## Stored data entries

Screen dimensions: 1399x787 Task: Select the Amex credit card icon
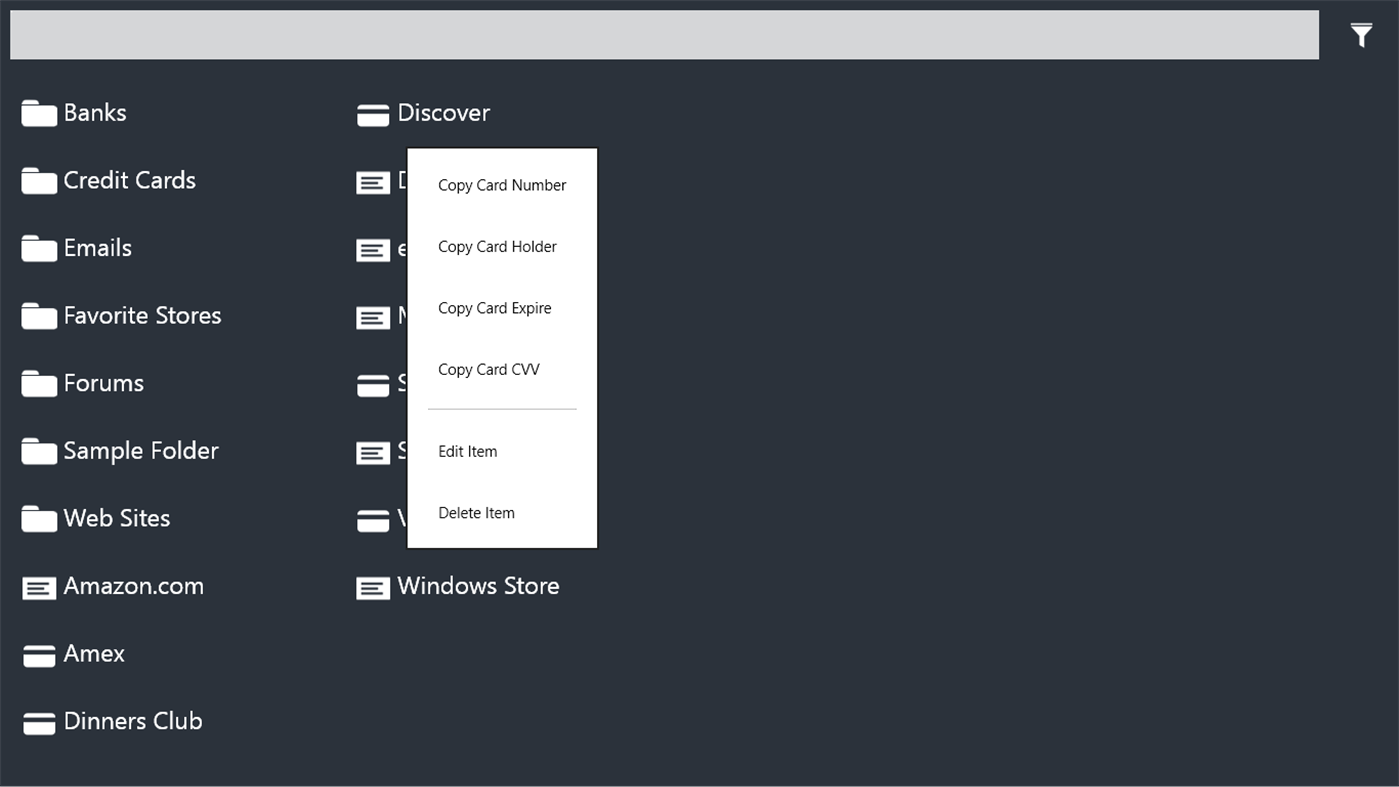39,655
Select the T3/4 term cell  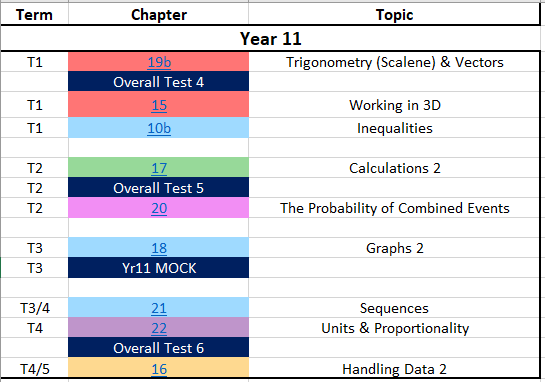34,308
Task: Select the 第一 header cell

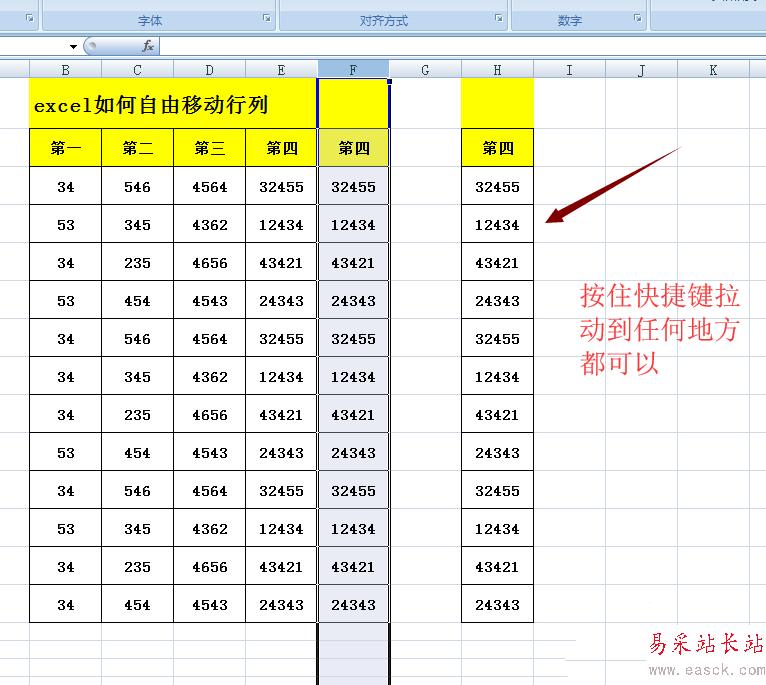Action: coord(65,148)
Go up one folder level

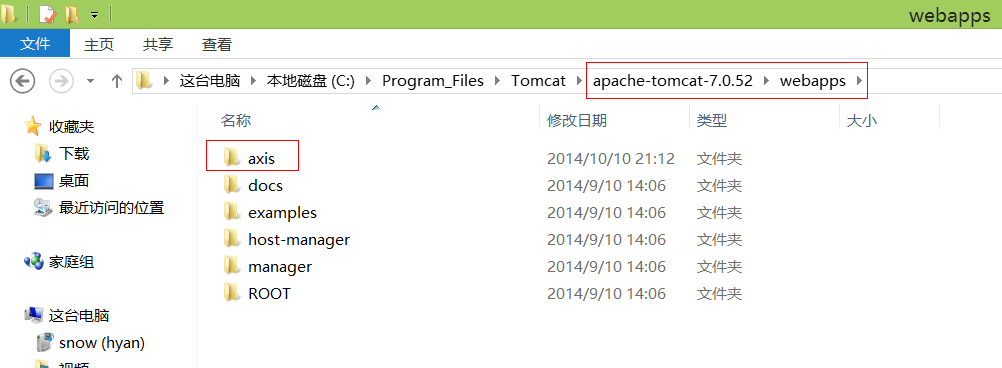[x=116, y=81]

## Exercise requirements
No pictures should appear in the copy. Print exactly the lines above from the line containing "Task: Select the 第一 header cell" through the last line of the data.

## Written response
Task: Select the 第一 header cell

Action: coord(65,148)
Go up one folder level

[x=116, y=81]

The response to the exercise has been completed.